Com 63 testemunhas, julgamento do caso Henry começa nesta 4ª; saiba como será
Testemunha-chave não foi intimada; defesa de Monique apontará celular supostamente adulterado; defesa de Jairinho alegará tentativa de ressuscitação
Sete meses separam a noite em que a vida de Henry Borel foi interrompida e a manhã em que a justiça começará o processo para apontar os responsáveis por isso. Na lista de 63 testemunhas, acusação e defesa incluíram policiais, peritos, familiares da vítima e dos réus e pessoas que trabalharam no apartamento onde Henry morava com a mãe e o padrasto.
Uma delas, aliás, ainda não foi localizada. É a babá que trocou mensagens com a professora e mãe de Henry, Monique Medeiros, relatando machucados no garoto de 4 anos e momentos de tensão com o padrasto Jairo Souza Santos, ex-vereador do Rio de Janeiro. Os relatos fazem com que a ex-funcionária seja apontada como testemunha-chave nesse processo.
“Ela não foi intimada porque não colocaram o endereço de Bangu, que é onde ela mora, que é inclusive o endereço que ela deu quando depôs na delegacia. Ela não se recusa a comparecer, mas prefere aguardar a intimação da justiça”, afirmou à CNN a advogada da babá, Priscila Sena.
Além da babá, outras duas pessoas não foram encontradas para depor. São funcionários do hospital que tentou ressucitar Henry Borel, sem sucesso.
A lista inicial de 12 testemunhas traz ainda o delegado do caso, Henrique Damasceno e a empregada que trabalhava na casa da família também foram convocados. A ex-mulher de Jairo, que tem dois filhos com ele, também foi convocada pelo Ministério Público, mas acionou a Justiça para não comparecer.
Primeira fase
O objetivo dessa fase do processo é saber se Jairo e Monique serão ou não pronunciados, ou seja, se vão ou não a júri popular. Como se trata de uma etapa inicial, em que a juíza vai dizer se eles irão a júri popular ou não, não há limite de testemunhas. Por isso, a acusação apresentou 12 nomes, a defesa de Jairo 22 e a defesa de Monique, 29.

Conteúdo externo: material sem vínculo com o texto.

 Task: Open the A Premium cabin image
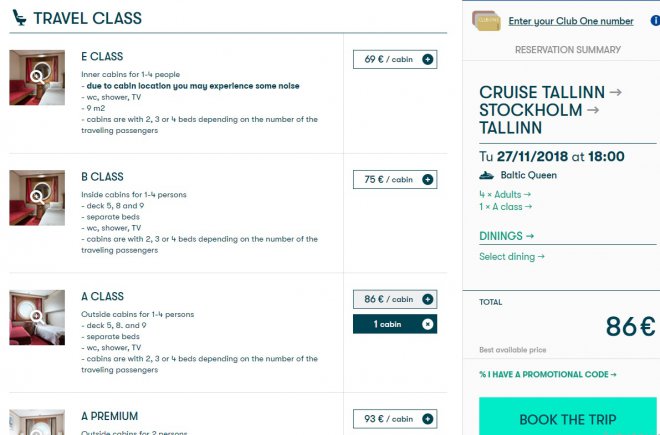(37, 421)
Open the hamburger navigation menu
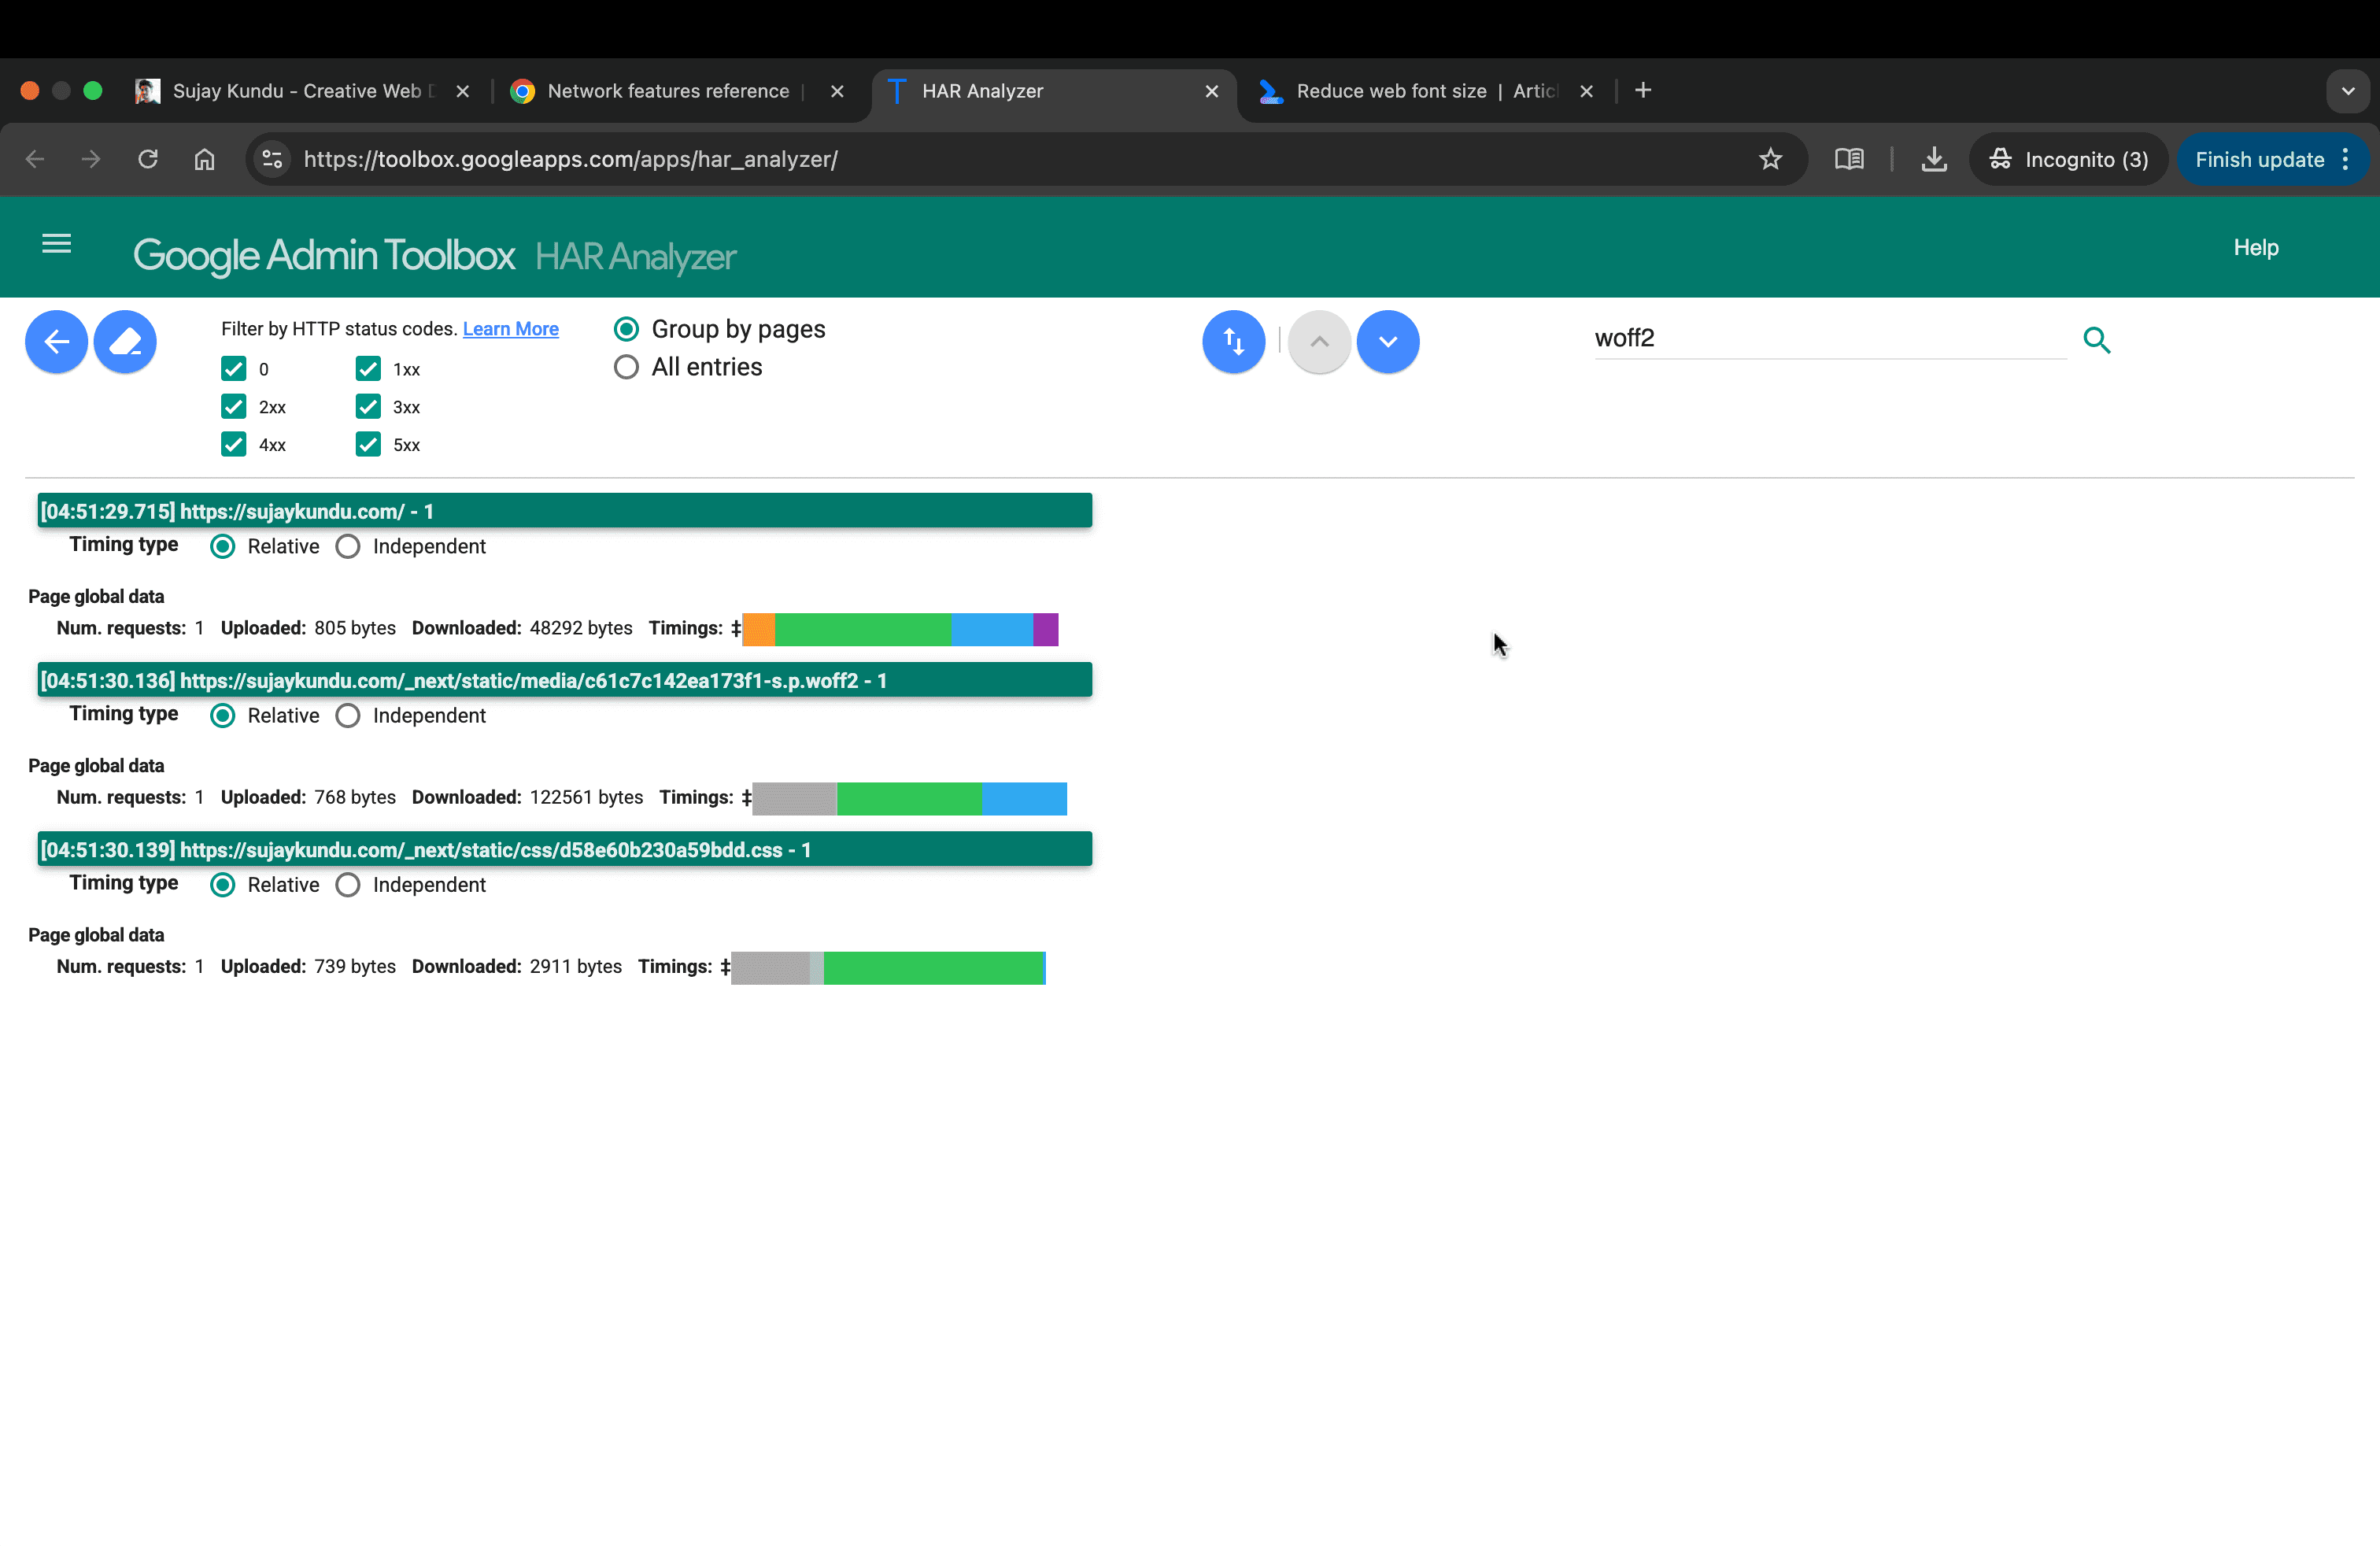Image resolution: width=2380 pixels, height=1546 pixels. 57,244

Se a juíza entender que há prova da materialidade e indícios suficientes da autoria de crime contra a vida, os réus vão passar pelo escrutínio de sete jurados em uma próxima etapa. Se a decisão for essa, aí o número de testemunhas tem limite: 5 para cada parte (acusação, defesa de Monique e defesa de Jairinho) por cada fato imputado a eles.
Dinâmica da audiência
Marcada para 9h30 da manhã desta quarta-feira (6), a primeira audiência do caso Henry Borel deve atravessar a tarde toda nas contas da juíza Elisabeth Machado Louro. “Eu sei quando começa, mas não sei quando termina. Não tem tempo estimado para cada testemunha ser ouvida, isso aí é sempre uma incógnita, não se sabe o que vão falar”, disse ela à CNN.
A ordem das testemunhas geralmente é definida pelo Ministério Público. O promotor Fábio Vieira, do 2º Tribunal do Júri, deve começar ouvindo um dos três policiais convocados a depor, como o responsável pelo inquérito, Henrique Damasceno.
“Eu só saio de lá quando ouvir todas as testemunhas que estiverem presentes. Caso essas três não compareçam, vou precisar marcar outra data para ouvi-las e talvez já com uma parte das testemunhas que serão ouvidas pelas defesas, não tudo porque são muitas testemunhas arroladas pelas defesas”, disse a juíza.
A ordem de inquirição é: primeiro o Ministério Público, depois a defesa e por último a juíza, caso ela queira fazer perguntas.
Os participantes
A defesa de Jairo Souza Santos Junior será feita pelo ex-defensor público Braz Sant’Anna. Avesso a entrevistas ele foi ouvido pela CNN às 21h desta terça-feira (5) e disse ainda estar debruçado na preparação para a audiência, processo para o qual se dedicou nos últimos meses.
Depois de 38 anos como defensor público, Sant’Anna se aposentou em 2019, quando passou a atender como advogado privado, além de dar aulas em cursos preparatórios para concursos públicos de promotor, defensor e juiz.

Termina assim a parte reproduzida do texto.